With a little restructuring, the financing could be readily available, Rupert argues.

“If we could capture just two per cent of the annual RRSP contributions that residents of this region contribute, we’d be raising $8 million a year,” Rupert says. “To achieve that level we’d have a fund and a pool of capital that can really help to develop more units for affordable housing.

“We want to work with local government around tax incentives for private developers to put their capital into affordable rental houses.

A dynamic steering committee and committed group of community members, interested investors and partner organizations are developing the model and are eager to issues its first offering next year.

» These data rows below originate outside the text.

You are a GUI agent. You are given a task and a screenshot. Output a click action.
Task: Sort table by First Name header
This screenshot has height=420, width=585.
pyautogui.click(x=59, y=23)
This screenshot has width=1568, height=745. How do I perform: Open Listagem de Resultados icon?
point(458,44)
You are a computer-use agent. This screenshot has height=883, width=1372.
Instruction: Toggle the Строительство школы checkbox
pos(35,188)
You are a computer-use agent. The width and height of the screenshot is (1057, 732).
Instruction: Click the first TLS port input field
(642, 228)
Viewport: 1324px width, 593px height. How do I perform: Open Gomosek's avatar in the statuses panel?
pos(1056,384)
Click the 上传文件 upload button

“We’d operate the investment fund as its own entity and its own engine of creating benefits for the community, but by doing that we’re suggesting there are new models and new ways of doing things to solve some of these issues,” Rupert says.

“It’s best everybody get around the table and see how they can contribute.”

If selected as winners of the BC Ideas competition, Rupert says the $15,000 would go towards creating the legal structure for the investment fund to operate, and develop a business plan to ensure the investment portfolio will be profitable and yield a return for investors.

The BC Ideas competition is calling on British Columbians to help select the three most innovative ideas from the 11 competition finalists by visiting www.bcideas.ca.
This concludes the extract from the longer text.